§ **Task instructions**
A: Check each statement against the excerpt on marital conduct and asset division, and answer yes or no for each, quoting the exact words of the excerpt that decide it. (i) The term "add back" was first used in Martin v Martin. (ii) Courts can take into account conduct that dissipates the marital asset base when deciding how assets are divided. (iii) In Norris v Norris, Bennett J added back £500,000 of overspend to the husband's assets.
B: Carry on writing the excerpt on marital conduct and asset division, picking up right after its last sentence.

This article first considers both financial and non-financial conduct, before looking at litigation misconduct and the circumstances in which a failure to negotiate and incurring excessive costs can also constitute conduct.

Financial conduct

Conduct which has the effect of dissipating the marital asset base is conduct which can be taken into account by the courts when determining how the assets should be divided. This principle was made clear by Cairns LJ in Martin v Martin [1976] Fam. 335 where he stated at para 629:

“a spouse cannot be allowed to fritter away the assets by extravagant living or reckless speculation and then to claim as great a share of what was left as he would have been entitled to had he behaved reasonably.”

Where financial conduct is run as an argument by one of the parties, that party usually seeks for the dissipated funds to be “added back” to the asset schedule. The term “add back” was first used in the case of Norris v Norris [2002] EWHC 2996, [2003] 1 FLR 1142 where Bennett J added back £250,000 of overspend to the husband’s assets.

§ **Extracted material**
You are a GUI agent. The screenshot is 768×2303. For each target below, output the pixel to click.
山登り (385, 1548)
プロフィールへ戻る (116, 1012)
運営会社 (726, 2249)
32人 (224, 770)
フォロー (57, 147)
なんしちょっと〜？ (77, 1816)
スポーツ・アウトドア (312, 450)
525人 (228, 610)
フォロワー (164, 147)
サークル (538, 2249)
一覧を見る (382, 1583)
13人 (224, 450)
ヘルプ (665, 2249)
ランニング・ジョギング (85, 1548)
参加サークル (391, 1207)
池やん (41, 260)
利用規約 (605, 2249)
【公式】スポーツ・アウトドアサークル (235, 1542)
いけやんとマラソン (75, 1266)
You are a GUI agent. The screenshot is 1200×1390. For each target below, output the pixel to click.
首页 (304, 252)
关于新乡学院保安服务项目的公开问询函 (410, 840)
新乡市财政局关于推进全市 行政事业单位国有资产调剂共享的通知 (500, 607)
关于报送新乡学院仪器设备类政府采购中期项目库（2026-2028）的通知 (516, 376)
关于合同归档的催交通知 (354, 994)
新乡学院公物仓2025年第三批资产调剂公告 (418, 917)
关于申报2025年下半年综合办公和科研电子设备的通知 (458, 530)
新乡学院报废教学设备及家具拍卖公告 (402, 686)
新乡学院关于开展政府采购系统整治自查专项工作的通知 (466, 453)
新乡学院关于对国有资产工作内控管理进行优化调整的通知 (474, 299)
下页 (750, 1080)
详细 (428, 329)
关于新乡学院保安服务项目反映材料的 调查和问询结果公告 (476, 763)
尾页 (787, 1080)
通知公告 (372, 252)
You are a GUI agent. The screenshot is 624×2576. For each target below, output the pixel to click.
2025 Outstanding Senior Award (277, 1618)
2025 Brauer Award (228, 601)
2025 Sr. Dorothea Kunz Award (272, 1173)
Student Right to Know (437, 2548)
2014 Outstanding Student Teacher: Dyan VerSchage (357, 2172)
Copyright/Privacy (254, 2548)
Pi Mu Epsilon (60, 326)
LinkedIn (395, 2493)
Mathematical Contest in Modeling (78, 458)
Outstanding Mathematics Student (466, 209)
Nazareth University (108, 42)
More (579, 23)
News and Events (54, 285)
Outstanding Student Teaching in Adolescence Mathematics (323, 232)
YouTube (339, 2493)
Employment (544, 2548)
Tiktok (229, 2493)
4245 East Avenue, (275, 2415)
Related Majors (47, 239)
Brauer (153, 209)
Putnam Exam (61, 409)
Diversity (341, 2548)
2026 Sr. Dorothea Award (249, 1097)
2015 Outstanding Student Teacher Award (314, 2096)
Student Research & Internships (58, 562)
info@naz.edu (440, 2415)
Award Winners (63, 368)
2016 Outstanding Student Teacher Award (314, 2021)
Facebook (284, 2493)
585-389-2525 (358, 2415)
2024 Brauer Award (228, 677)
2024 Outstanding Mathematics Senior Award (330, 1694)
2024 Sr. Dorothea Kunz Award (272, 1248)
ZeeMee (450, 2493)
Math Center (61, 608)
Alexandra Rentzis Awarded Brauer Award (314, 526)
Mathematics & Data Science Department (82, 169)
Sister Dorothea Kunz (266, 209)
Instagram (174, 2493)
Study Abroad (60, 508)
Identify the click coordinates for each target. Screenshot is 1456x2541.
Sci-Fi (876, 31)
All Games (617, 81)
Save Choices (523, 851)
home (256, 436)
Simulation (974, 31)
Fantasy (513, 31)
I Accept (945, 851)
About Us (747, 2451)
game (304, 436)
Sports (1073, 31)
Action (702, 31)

§ **Results by task**
A:
(i) No: "The term “add back” was first used in the case of Norris v Norris [2002] EWHC 2996, [2003] 1 FLR 1142"
(ii) Yes: "Conduct which has the effect of dissipating the marital asset base is conduct which can be taken into account by the courts when determining how the assets should be divided."
(iii) No: "Bennett J added back £250,000 of overspend to the husband’s assets."

B:
“Why should the wife be disadvantaged in the split of the assets by the husband’s reckless expenditure? A spouse can, of course, spend his or her money as he or she chooses, but it is only fair to add back into that spouse’s assets the amount by which he or she recklessly depletes the assets and thus potentially disadvantages the other spouse within ancillary relief proceedings” (at para 77).

The concept was further considered by the Court of Appeal in Vaughan v Vaughan [2007] EWCA Civ 1085, [2008] 1 FLR 1108 where the husband had dissipated wealth by gambling. The Court of Appeal considered the circumstances in which one party’s dissipation of assets should be taken into consideration by the courts and ultimately determined that £100,000 should be added back. However, Wilson LJ highlighted that caution should be adopted before the court adds back to the asset schedule money that no longer exists and stated that there must be “clear evidence of dissipation (in which there is a wanton element)”.

In Tsvetkov v Khayrova [2023] EWFC 130 the judge made clear that "conduct" allegations need to be properly pleaded at the earliest opportunity. The person alleging the conduct is required to state exactly what the conduct allegations are, how those allegations meet the threshold for a conduct claim, and what the financial impact caused by the alleged conduct is so that the person accused of misconduct knows what case it is that he/she must meet.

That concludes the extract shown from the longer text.